TASK DATA =
******
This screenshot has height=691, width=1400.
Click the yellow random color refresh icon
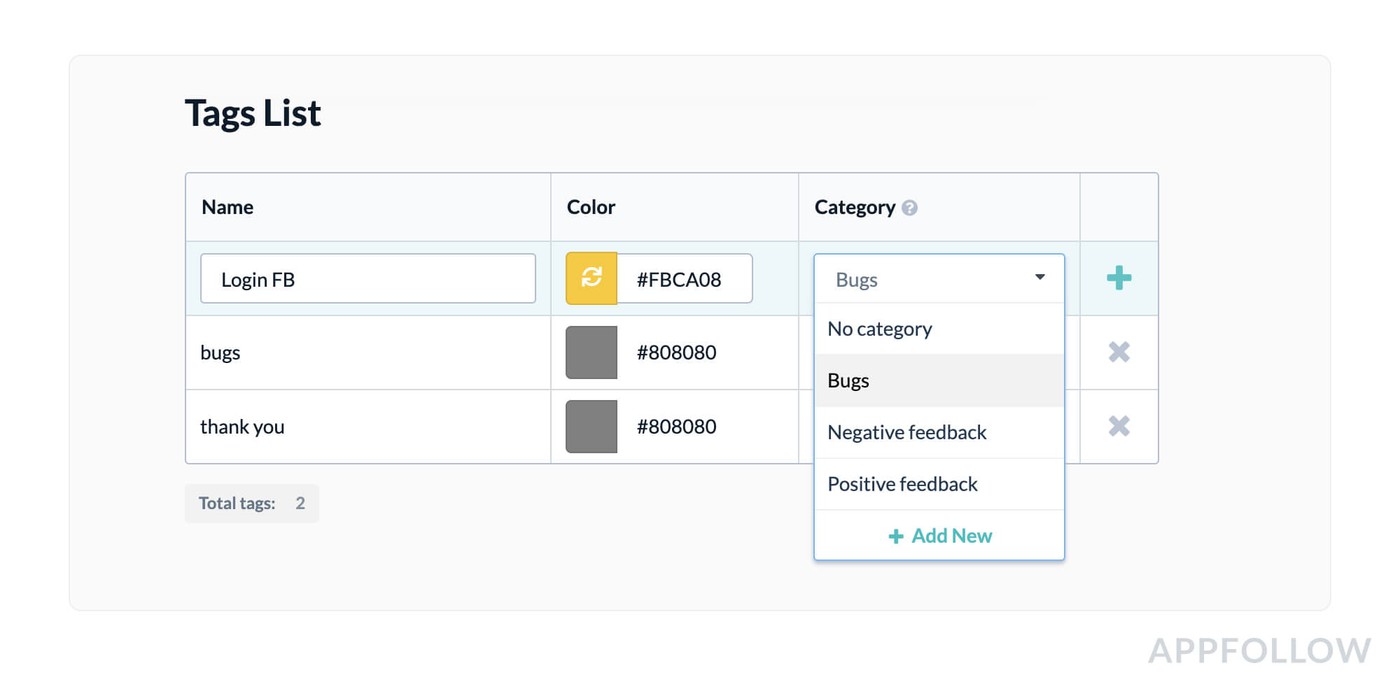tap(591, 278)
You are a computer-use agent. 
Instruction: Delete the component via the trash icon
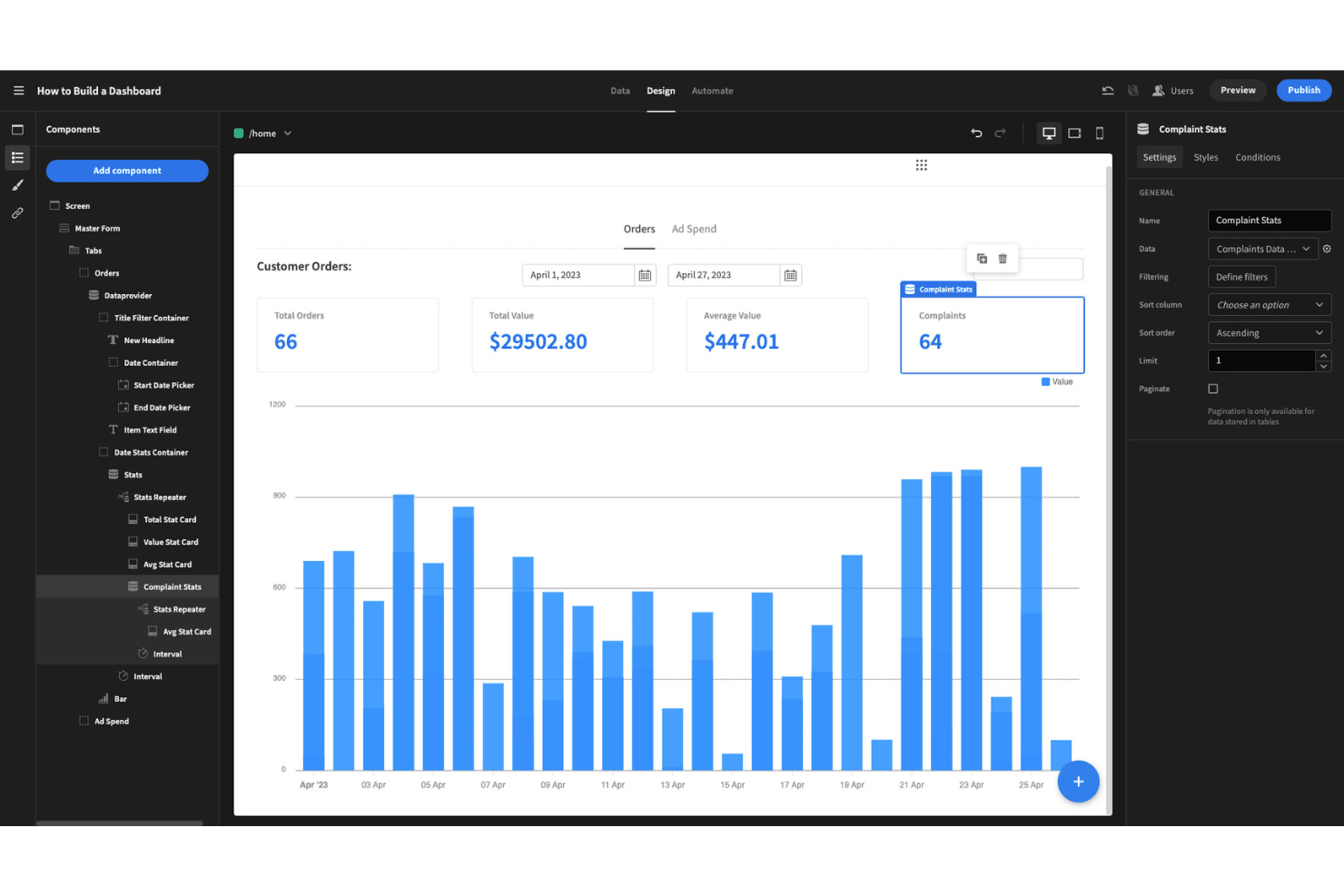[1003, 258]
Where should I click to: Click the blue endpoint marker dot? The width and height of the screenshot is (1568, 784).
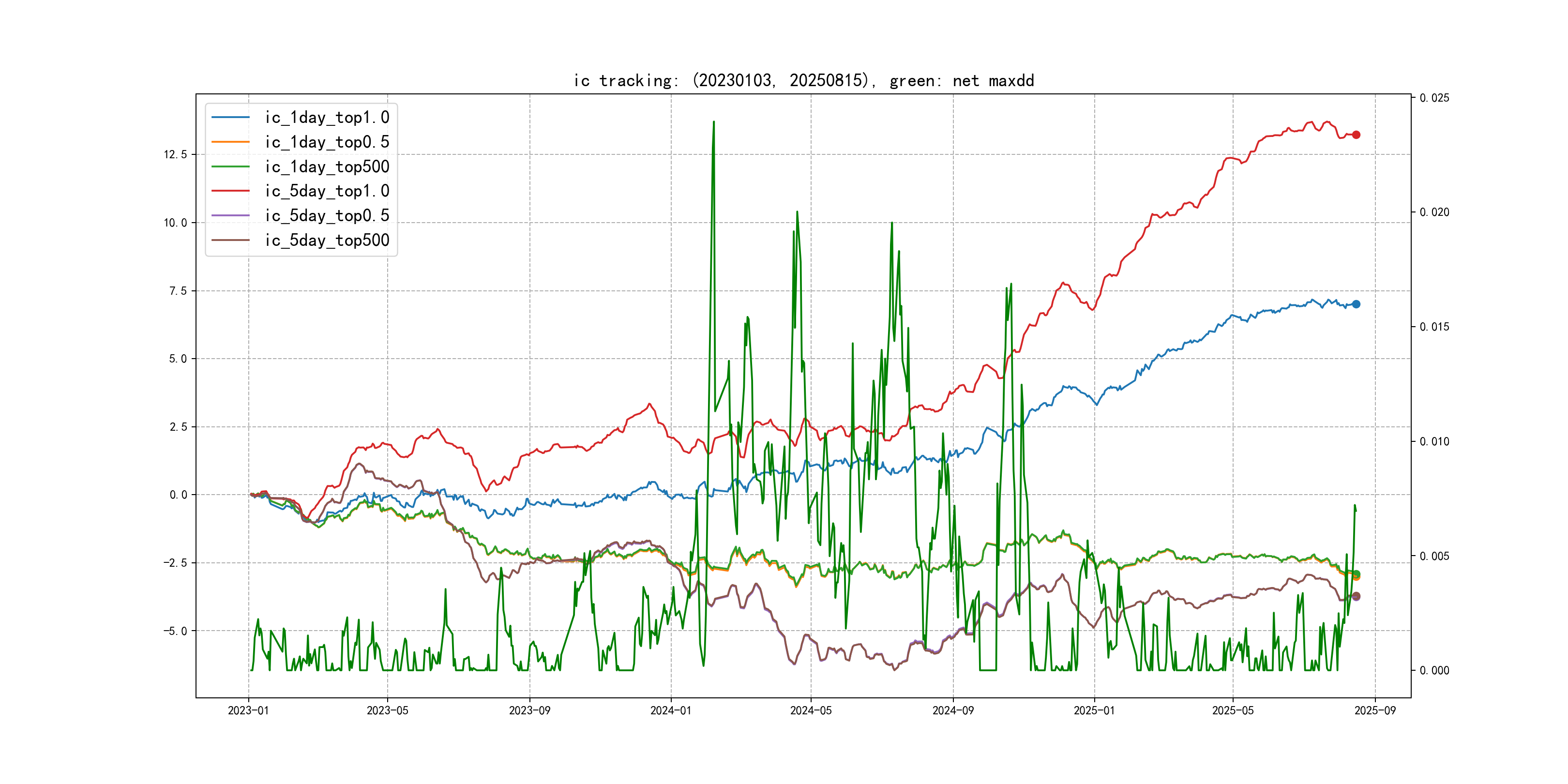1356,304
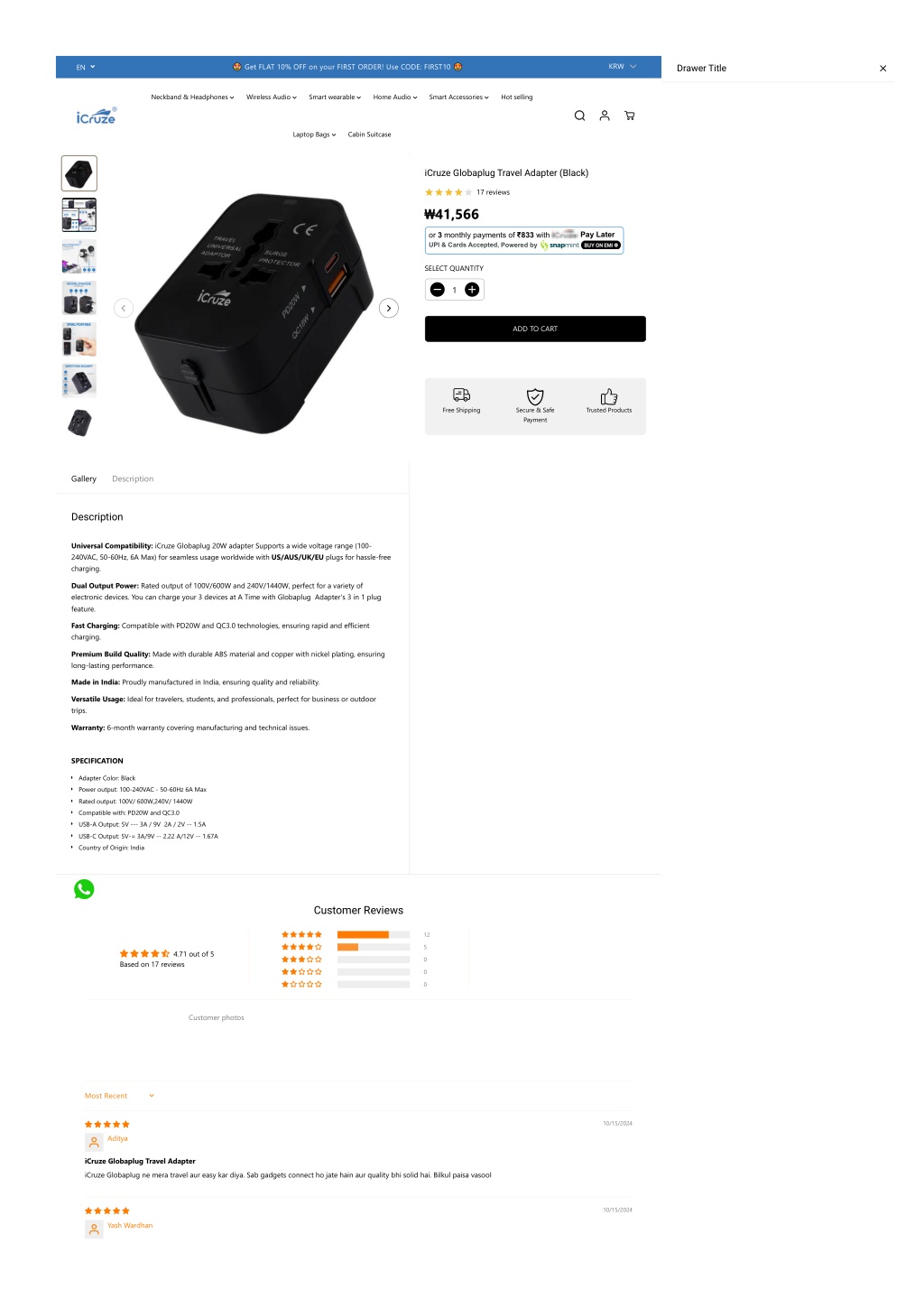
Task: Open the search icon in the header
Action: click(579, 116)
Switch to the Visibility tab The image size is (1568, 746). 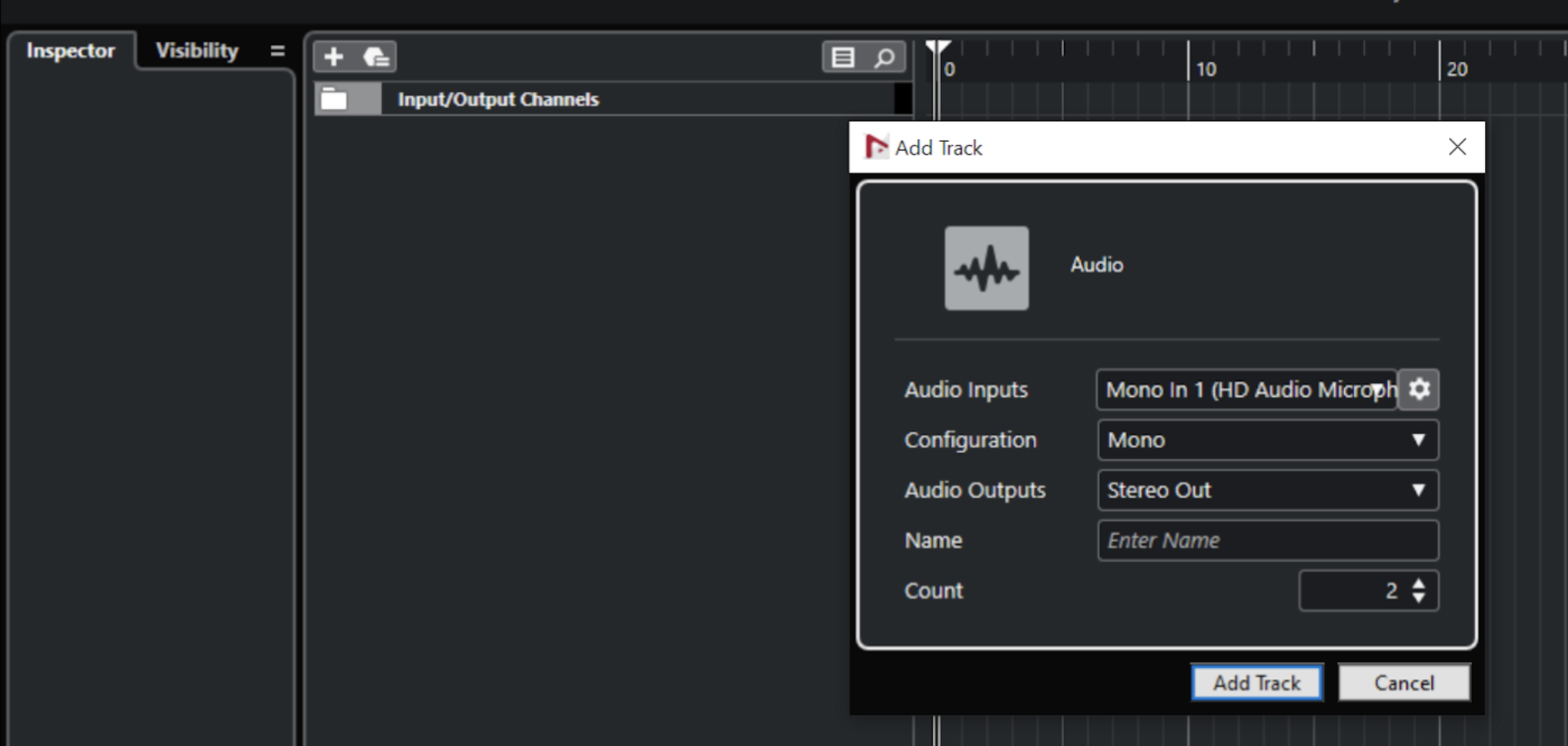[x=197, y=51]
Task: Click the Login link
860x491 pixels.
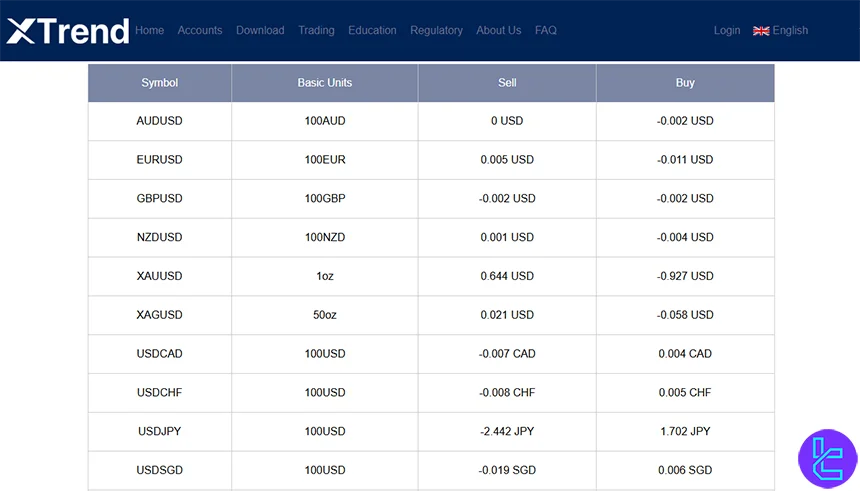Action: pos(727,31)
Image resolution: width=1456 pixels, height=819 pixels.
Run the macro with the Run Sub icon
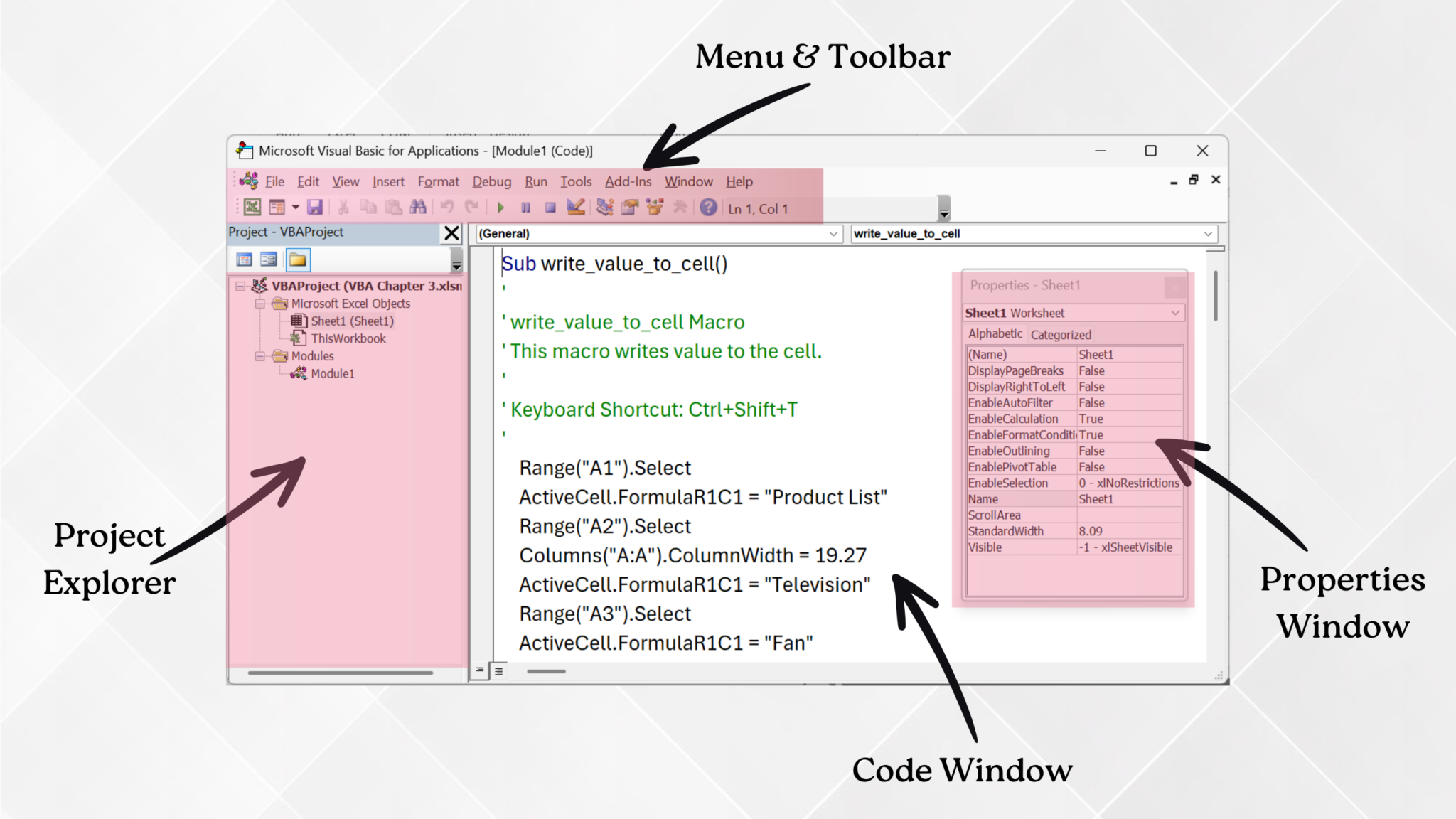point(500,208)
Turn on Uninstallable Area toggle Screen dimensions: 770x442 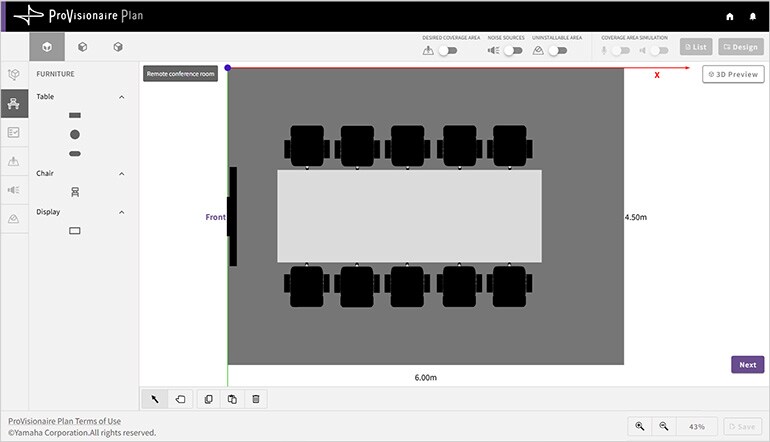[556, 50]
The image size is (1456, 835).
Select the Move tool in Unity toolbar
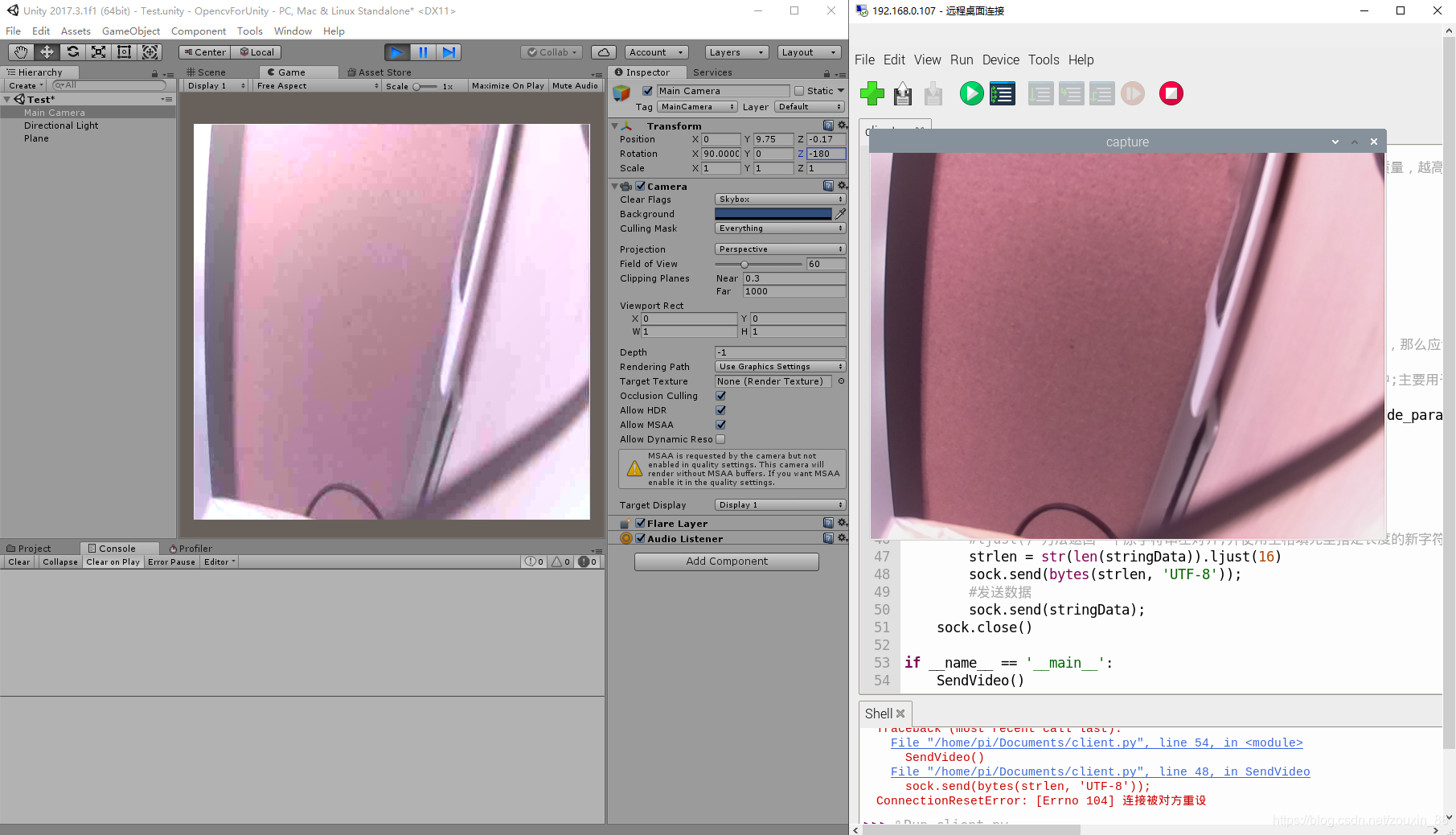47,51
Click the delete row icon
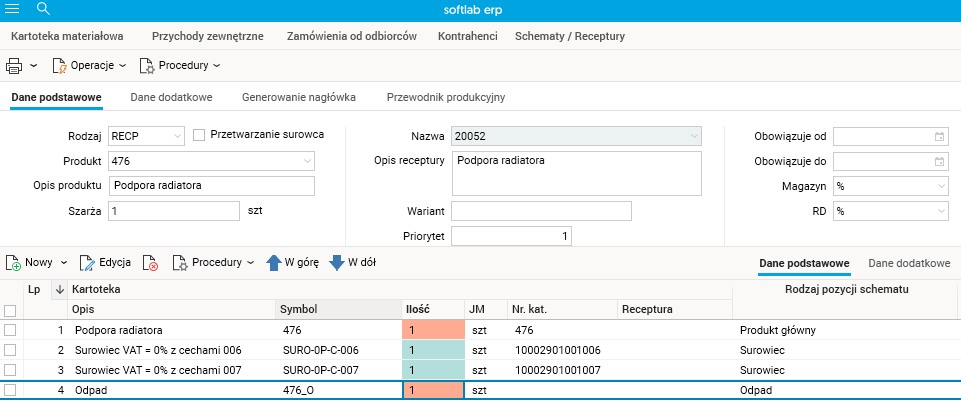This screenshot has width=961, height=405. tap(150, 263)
******
THE EXERCISE = Quote the lines from the one containing "The image size is (1456, 835)." through the end of the listing above. Leave out the pictures.

EXERCISE RESULT =
The image size is (1456, 835).
Select the Move tool in Unity toolbar
47,51
Click the delete row icon
This screenshot has width=961, height=405. tap(150, 263)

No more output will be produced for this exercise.